1: configuration module:
Collection goals: News, user comments, blogs, forums, etc.
The integrated development environment for collection source configuration is visualized.
2: crawler module:
Automatic Identification of website content organization structure (website map.
Supports secondary cookie verification (such as Xinghua Network), and supports editing pop-up verification for login of verification Codes
3: first-time filter module (useless information such as advertisement filtering and navigation)
Rule identification, address filtering, and conversion of links in the selected area on the overview page.
Precise data identification, format conversion (internal code conversion, address conversion, time conversion, etc)
Based on the visual web page automatic partitioning Technology (VIPS), the area type and feature automatic labeling after the web page partition.
DOM tree structure analysis; partition-based Web Page Structure Analysis, visual area selection Configuration
4: task scheduling module: update policy, scheduling policy, and log management
Preset various thresholds of the target website to provide an alarm mechanism for exceptions.
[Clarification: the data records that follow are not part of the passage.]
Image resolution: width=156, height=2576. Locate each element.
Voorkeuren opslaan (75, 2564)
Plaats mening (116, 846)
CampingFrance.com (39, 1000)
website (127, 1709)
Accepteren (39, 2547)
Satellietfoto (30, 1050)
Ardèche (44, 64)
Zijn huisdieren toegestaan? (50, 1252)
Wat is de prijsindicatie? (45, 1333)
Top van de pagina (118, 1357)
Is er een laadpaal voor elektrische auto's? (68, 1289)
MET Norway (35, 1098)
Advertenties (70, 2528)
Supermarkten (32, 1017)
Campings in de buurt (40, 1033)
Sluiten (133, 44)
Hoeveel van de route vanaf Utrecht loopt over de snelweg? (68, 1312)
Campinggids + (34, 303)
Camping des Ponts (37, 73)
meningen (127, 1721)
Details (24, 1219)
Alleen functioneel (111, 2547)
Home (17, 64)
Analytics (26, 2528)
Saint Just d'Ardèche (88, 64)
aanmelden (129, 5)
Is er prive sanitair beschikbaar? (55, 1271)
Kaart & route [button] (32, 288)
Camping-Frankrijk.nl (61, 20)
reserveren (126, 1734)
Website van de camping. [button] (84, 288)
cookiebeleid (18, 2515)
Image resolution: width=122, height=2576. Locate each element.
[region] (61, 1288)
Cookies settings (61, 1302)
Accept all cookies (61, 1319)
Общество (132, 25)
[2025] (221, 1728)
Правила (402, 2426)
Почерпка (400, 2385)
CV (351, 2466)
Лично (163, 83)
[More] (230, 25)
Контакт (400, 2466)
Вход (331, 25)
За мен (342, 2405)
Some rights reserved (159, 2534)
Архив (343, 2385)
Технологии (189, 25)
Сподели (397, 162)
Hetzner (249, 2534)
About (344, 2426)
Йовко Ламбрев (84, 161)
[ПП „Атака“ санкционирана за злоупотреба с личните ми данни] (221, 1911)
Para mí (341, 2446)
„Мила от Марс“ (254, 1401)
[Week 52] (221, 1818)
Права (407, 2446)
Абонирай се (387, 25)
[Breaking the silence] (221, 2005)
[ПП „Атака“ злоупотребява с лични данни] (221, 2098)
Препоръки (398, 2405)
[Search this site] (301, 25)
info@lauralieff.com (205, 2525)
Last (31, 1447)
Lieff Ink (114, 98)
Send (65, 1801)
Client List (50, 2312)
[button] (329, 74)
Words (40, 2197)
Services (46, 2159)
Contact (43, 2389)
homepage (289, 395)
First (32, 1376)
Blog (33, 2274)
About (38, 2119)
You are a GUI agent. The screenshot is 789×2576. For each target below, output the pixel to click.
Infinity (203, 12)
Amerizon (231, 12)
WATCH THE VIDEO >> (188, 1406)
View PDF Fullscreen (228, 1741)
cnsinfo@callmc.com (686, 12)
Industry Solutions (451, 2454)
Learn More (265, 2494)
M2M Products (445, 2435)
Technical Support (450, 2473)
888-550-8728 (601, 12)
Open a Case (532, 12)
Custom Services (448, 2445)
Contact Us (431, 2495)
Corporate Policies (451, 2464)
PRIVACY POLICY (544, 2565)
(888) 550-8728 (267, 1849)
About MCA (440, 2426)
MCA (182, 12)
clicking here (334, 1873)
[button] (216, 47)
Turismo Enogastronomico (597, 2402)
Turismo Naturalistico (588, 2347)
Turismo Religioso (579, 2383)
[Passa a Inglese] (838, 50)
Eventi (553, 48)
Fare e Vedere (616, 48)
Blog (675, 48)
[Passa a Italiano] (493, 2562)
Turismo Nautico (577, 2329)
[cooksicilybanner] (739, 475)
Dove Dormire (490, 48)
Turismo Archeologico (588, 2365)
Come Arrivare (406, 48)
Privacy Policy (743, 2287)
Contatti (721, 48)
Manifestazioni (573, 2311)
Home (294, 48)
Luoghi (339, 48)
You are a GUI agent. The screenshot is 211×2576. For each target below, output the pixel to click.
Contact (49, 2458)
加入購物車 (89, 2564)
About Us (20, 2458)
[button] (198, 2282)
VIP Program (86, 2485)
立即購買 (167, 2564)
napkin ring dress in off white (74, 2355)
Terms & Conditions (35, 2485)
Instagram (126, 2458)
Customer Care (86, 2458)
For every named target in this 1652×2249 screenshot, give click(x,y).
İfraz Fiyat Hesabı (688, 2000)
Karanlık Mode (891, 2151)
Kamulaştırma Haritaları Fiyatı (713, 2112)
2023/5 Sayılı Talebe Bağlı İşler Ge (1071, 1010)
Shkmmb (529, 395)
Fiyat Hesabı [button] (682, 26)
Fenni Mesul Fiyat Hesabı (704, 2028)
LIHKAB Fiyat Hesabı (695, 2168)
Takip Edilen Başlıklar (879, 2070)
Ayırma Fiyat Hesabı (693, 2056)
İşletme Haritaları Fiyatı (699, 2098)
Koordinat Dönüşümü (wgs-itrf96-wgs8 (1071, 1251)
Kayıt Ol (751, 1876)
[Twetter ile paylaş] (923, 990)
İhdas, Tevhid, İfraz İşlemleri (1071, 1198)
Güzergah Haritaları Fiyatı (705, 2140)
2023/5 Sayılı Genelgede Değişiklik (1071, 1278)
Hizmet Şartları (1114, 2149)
Considering URL second-level ing, the crawler server can exchange as little data as possible after dynamic increase or decrease.
5: Data Mining module:
Text Classification, text clustering, similarity search, automatic summarization, automatic word segmentation, information extraction, sensitive information filtering, sentiment analysis, pinyin search, and related phrase search
5.1 text classification:
Statistical-based text classification (training corpus, supporting modification of supplementary corpus and rule repository); support for multi-level and complex scoring; Support for vector space model based on semantic analysis, you can create a knowledge dictionary, the module automatically calls Knowledge Base resources to further improve the classification accuracy.
Rule-based text classification (writing classification rules ):
Rules support logical operations such as "and" or "and the number of Word Frequency conditions.
For example, expression: Author = (Liu Xiang + Gu Baogang)-Body = (competition); Title = (comeback) + body = (US + treatment)
K-Nearest Neighbor Method and Support Vector MachineAlgorithm: Http://www.360doc.com/content/070716/23/11966_615236.html
A svm classifier: http://www.csie.ntu.edu.tw /~ Cjlin/libsvm/
5.2 text clustering:
Aggregates texts with similar, similar, or identical features
5.3 similarity search
User-Defined similarity threshold
Extract features such as Web abstract, keywords, and keywords, automatically generate a unique sequence, and automatically determine whether the information fingerprint is equal
Improved efficiency with inverted index mechanism
5.4 automatic summary
You can create professional dictionaries and customize clue words.
Automatic Extraction of keywords contained in webpages
5.5 Automatic Word Segmentation
Stage 1: Forward & describe matching + reverse & describe matching
Stage 2:
A combination of rules and statistics, embedding a word segmentation ambiguity rule repository
Provides the part-of-speech tagging function to accurately identify personal names, place names, organization names, and other information.
Word Segmentation dictionary: The system supports the creation of Word Segmentation tables, synonyms/antsense dictionaries, disabled dictionaries, and on-demand dictionary maintenance.
Word Segmentation rule repository: a large number of ambiguity exclusion rules are established for statistics, which effectively improves word segmentation accuracy and accuracy.
Supports automatic extension search of topic dictionaries, automatic extension search of synonyms and Antonyms, automatic extension search of full-width half-width fields, and automatic extension search of simplified and traditional Chinese characters (based on the authoritative knowledge base system, this system can help you correct and complete metadata information)
5.6 Information Extraction
Extraction target: structured (time), semi-structured (HTML), unstructured (personal name, place name, organization name, time, currency, etc)
Extraction Method:
1: Template Technology (manual tagging of various template libraries, and then automatic extraction. If possible, use a neural network for automatic training)
2: heuristic acquisition (the news body is generally in the most recent area under the title)
3: Automatic Analysis of webpage semantic structure using Visual similarity (currently popular)
JS information (JS interpreter parses locally or simulates JS events, such as the Sohu Forum)
5.7 sentiment analysis
6. storage module:
Structured Data: Various relational databases
Non-confidential data: the file system Lucene performs indexing, bigtable (hbase, hypertable)
Distributed: hadoop cluster, mogilefs automatic backup, etc.